Friday, January 1, 2016

Part Four: Some Call them Whiners: Bottom Line

atheist parent atheist parent atheist parent challenging child challenging child challenging child highly sensitive children highly sensitive children

Bottom line, if you are the mom of a challenging child, as I am, learn to respond to your child's extra-large emotions in a way that might seem counter intuitive. While it may seem the parental thing to do to help your child become a positive and optimistic human being, engaging in a tactic of this nature will absolutely backfire on you.

Instead of seeking to change your child, accept him or her. Instead of expecting a reasonable response, allow your child to express themselves without the slightest bit of criticism or disapproval. Don't fear. The storm will wind down, eventually. Do the thing that seems anomalous; do the thing that your mother will not understand; do the thing that others will call indulging and spoiling. Relax, remain calm, listen, stay close, love and accept your child through the hurricane of their emotional storm. Let them know that you are there. Be aware that it is not possible to change temperaments.

» **RECORDS SHOWN**:
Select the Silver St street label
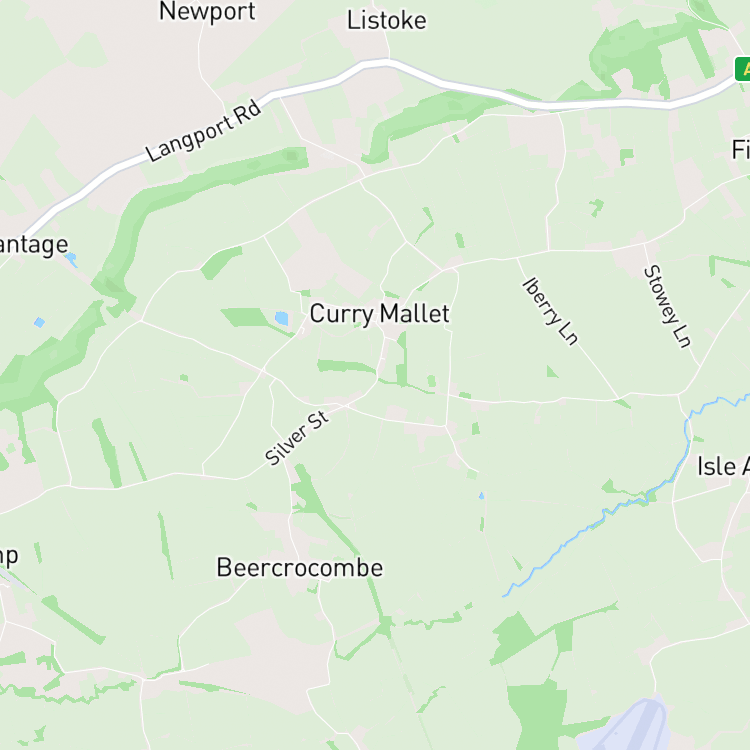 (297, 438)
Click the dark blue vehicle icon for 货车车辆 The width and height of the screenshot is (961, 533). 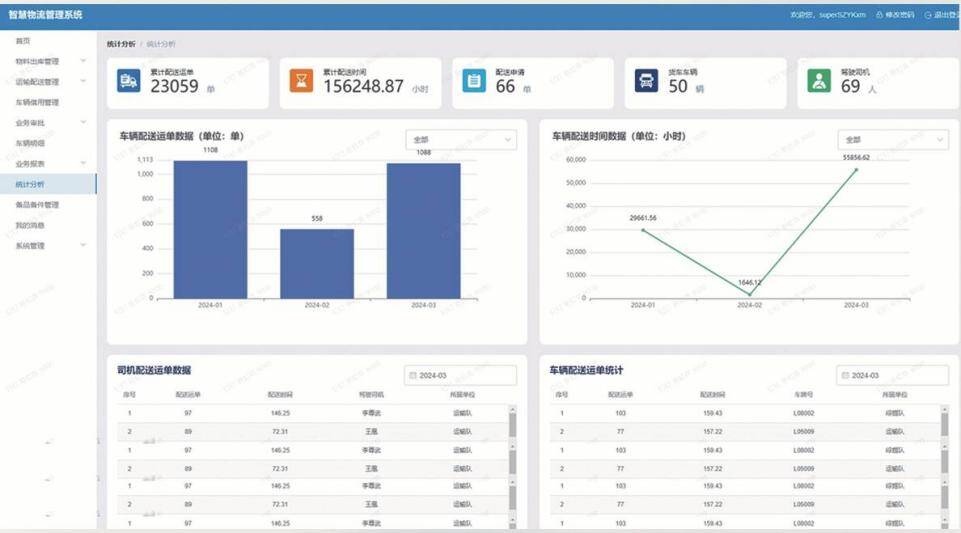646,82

---

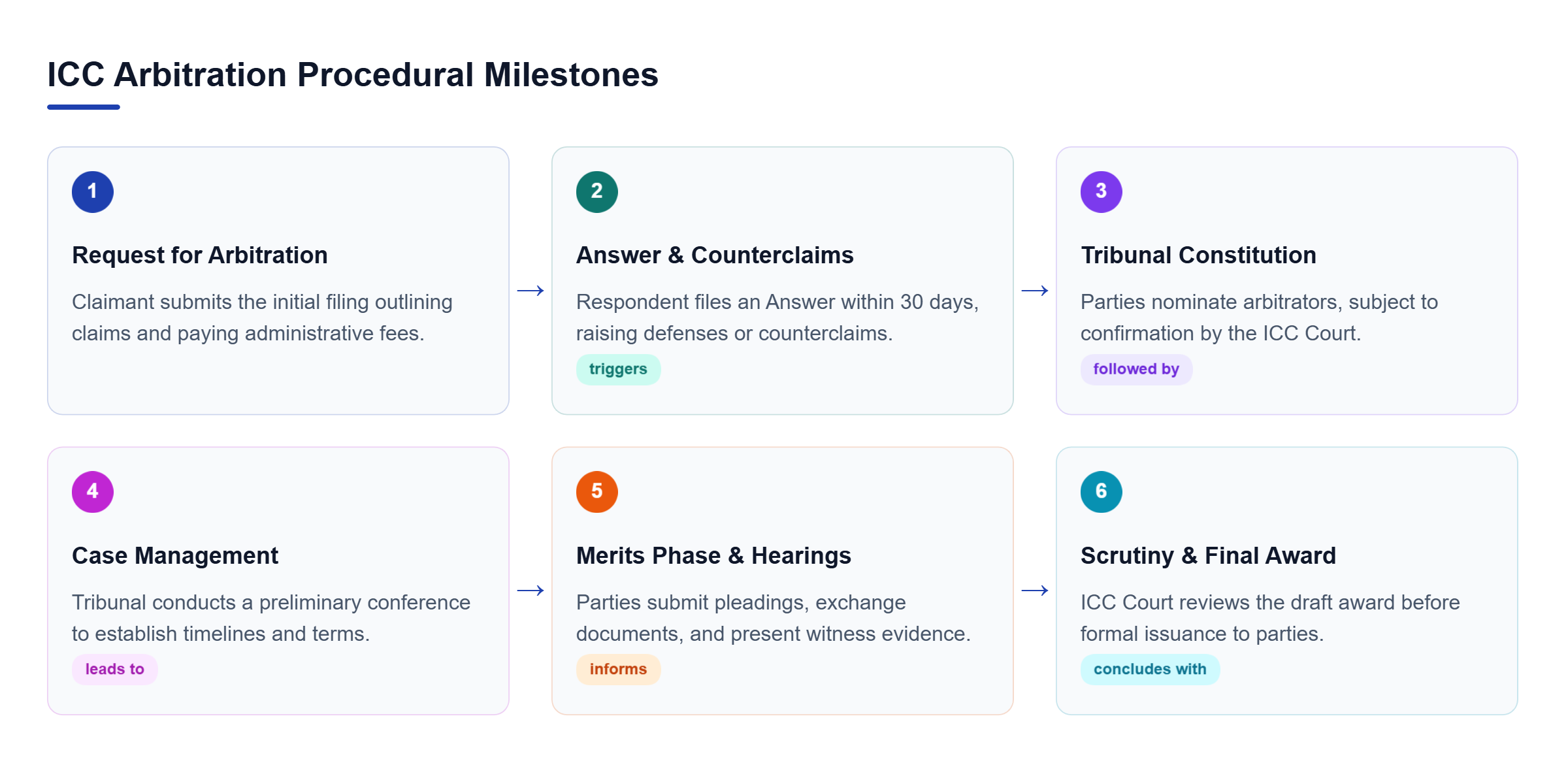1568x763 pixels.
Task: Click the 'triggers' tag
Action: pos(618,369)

---

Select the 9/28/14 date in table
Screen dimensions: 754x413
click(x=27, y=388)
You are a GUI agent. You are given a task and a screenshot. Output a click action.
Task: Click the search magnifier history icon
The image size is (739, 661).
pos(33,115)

» **SET TASKS**:
(A) Say whether each statement below agrees with the parenting post. Answer yes or no, quoting the words of the post that decide it.
(i) The writer is the mom of a challenging child.
(ii) The post holds that temperaments can be changed.
(iii) The post advises expecting a reasonable response from the child.
(B) Write out the parenting post again, starting at "Bottom line, if" and ending at "backfire on you.", and swap "backfire" for "fail".
(C) Answer these questions from the parenting post.
(i) What date heads the post?
(ii) Which part of the series is it?
(iii) What does the post say the storm will eventually do?

» **RESULTS OF THE EXERCISE**:
(A)
(i) Yes: "if you are the mom of a challenging child, as I am"
(ii) No: "Be aware that it is not possible to change temperaments."
(iii) No: "Instead of expecting a reasonable response, allow your child to express themselves without the slightest bit of criticism or disapproval."

(B)
Bottom line, if you are the mom of a challenging child, as I am, learn to respond to your child's extra-large emotions in a way that might seem counter intuitive. While it may seem the parental thing to do to help your child become a positive and optimistic human being, engaging in a tactic of this nature will absolutely fail on you.

(C)
(i) Friday, January 1, 2016
(ii) Part Four
(iii) Wind down